#### Required work
1. List every place name that appears in the necrotizing fasciitis article.
2. Revise the stretch of the necrotizing fasciitis article from "Roemmele herself survived" through "to Dan Coogan.", putting "two babies" in place of "twins".
3. In the necrotizing fasciitis article, what was Dan Coogan doing in his yard when a root poked his calf?

In addition, Copeland's relatives have made themselves available to reporters and her classmates have been vocal in their support.
"Every three or four years or so it happens, where a case will take off in the media," said Roemmele, who is based in northern New Jersey.
But Roemmele said she was grateful for the coverage, whatever the motivation. Not only has her foundation received a "substantial" increase in donations since the cases went public, but the stories may have some educational value.
If people seek quicker treatment next time they get a cut that results in a rapidly spreading infection, causes pain disproportionate to the size of the cut and is associated with flulike symptoms, then the goals of her group will be furthered, she said.
Group A streptoccal bacteria, the same bacteria that cause strep throat, are the main culprits, although -- as occurred in Copeland's case -- other bacteria can also result in the disease, known to doctors as necrotizing fasciitis, Roemmele said.
"You're fine when you go to bed at night, but you wake up in the morning with your leg twice the size and turning black and you have a 105 or above fever," she said. "I've known many, many cases where people have died within 24 hours."
Roemmele herself survived the infection.
"Eighteen years ago, I had a surgery on my abdomen after a C-section for my twins," she said. "By the time they finally found out what was wrong with me, my flesh was falling off in the nurse's hands."
After recovering, she and a fellow survivor founded the website. In the 12 years since, tens of thousands of people have told their stories on the site about the disease, she said.
"I'm happy to see that it's again getting some attention," she said. "The biggest problem we have is missed diagnosis. That's huge. So, if somebody goes into the ER, invariably they're turned away. By the time they go back, they've reached the advanced stages of the disease and they're either losing limbs or losing their lives."
That comes close to describing what happened to Dan Coogan.
In 1995, the 41-year-old triathlete was gardening in his yard outside Dallas. As he set about transplanting a tree, he lifted its 2-inch trunk, which was attached to a 2-foot-wide root ball. "One of the roots poked me in my calf, and I didn't even know it," he said. "Within an hour, I felt like I had a Charlie horse. By the end of the day, I was vomiting all the time. I felt like I had the flu. I had a fever. I went to bed sicker than a dog."
A few hours later, at 4 a.m., his house was struck by lightning and caught fire. As firefighters arrived and extinguished it, "I could barely walk around because of the pain in my leg," he said.
He went back to bed, in worsening pain. "I just started popping a lot more painkillers."
At 10 a.m., with his cut growing fiery, he went to a small regional hospital in nearby Lewisville. "They checked me in and didn't do anything for two days" except administer antibiotics, he said.
By then, "this thing had taken over the backside of my leg and was more than halfway up my thigh."
His luck turned when a friend, who happened to be a surgeon, recognized that something was awry and arranged for his transfer to another hospital, where doctors immediately recognized the symptoms. "Within an hour of checking into that hospital, I was in surgery," he said.
Each night for nearly two weeks, he underwent operations that included removal of the infected tissue and dead flesh.
"They told me every night for nine nights that they were going to take my leg off," he said. But one of the doctors put it off, saying "I'm going to take a chance here," he recalled.
"She was right, thank goodness. I made it through all the surgeries and debridement (tissue removal) and living on morphine for 2½ weeks ... I was able to survive the whole thing and I walked out of the hospital."
But his case, like most of the others he had learned about, generated no interest from the news media.
"The people who get it aren't 24 and grad students," he said, referring to Copeland. "And she's got a community of other students. ... The press has kinda glamorized this one."

#### Information shown
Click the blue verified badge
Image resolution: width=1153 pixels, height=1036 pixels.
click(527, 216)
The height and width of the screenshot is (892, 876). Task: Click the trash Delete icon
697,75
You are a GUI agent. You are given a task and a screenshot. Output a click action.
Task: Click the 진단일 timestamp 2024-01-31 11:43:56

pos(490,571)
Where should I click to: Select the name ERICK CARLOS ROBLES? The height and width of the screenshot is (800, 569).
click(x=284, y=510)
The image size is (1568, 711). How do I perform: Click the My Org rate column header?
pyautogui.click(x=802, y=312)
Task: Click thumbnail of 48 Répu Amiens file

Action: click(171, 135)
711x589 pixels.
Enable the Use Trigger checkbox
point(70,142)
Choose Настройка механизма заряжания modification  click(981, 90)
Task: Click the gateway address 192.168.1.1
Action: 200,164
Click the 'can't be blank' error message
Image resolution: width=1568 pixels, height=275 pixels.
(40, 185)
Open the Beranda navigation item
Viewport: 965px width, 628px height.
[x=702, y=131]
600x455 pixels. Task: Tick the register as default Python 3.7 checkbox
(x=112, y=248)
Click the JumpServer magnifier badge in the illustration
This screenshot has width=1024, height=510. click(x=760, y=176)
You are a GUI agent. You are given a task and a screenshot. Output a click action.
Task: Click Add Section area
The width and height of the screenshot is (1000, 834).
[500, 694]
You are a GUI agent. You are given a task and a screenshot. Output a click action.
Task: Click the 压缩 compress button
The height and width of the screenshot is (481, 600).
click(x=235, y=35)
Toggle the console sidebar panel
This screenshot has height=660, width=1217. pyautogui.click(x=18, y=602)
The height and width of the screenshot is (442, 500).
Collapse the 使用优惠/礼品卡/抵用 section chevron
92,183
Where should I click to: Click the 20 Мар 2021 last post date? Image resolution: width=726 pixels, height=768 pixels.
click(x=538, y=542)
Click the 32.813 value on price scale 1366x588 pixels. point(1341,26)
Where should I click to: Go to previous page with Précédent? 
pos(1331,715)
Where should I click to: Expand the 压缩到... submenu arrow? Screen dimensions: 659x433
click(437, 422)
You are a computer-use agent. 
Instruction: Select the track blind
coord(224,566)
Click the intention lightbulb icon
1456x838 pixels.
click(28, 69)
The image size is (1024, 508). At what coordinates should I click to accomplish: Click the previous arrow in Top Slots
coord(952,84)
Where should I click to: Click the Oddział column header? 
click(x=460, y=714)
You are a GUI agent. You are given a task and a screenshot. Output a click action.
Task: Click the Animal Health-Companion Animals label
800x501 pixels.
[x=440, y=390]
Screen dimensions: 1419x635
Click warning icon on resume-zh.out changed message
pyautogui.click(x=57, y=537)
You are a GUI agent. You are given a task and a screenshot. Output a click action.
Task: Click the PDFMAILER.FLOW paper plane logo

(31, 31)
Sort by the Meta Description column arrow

#### Task answers
1. northern New Jersey, Dallas, Lewisville

2.
Roemmele herself survived the infection.
"Eighteen years ago, I had a surgery on my abdomen after a C-section for my two babies," she said. "By the time they finally found out what was wrong with me, my flesh was falling off in the nurse's hands."
After recovering, she and a fellow survivor founded the website. In the 12 years since, tens of thousands of people have told their stories on the site about the disease, she said.
"I'm happy to see that it's again getting some attention," she said. "The biggest problem we have is missed diagnosis. That's huge. So, if somebody goes into the ER, invariably they're turned away. By the time they go back, they've reached the advanced stages of the disease and they're either losing limbs or losing their lives."
That comes close to describing what happened to Dan Coogan.

3. He was transplanting a tree.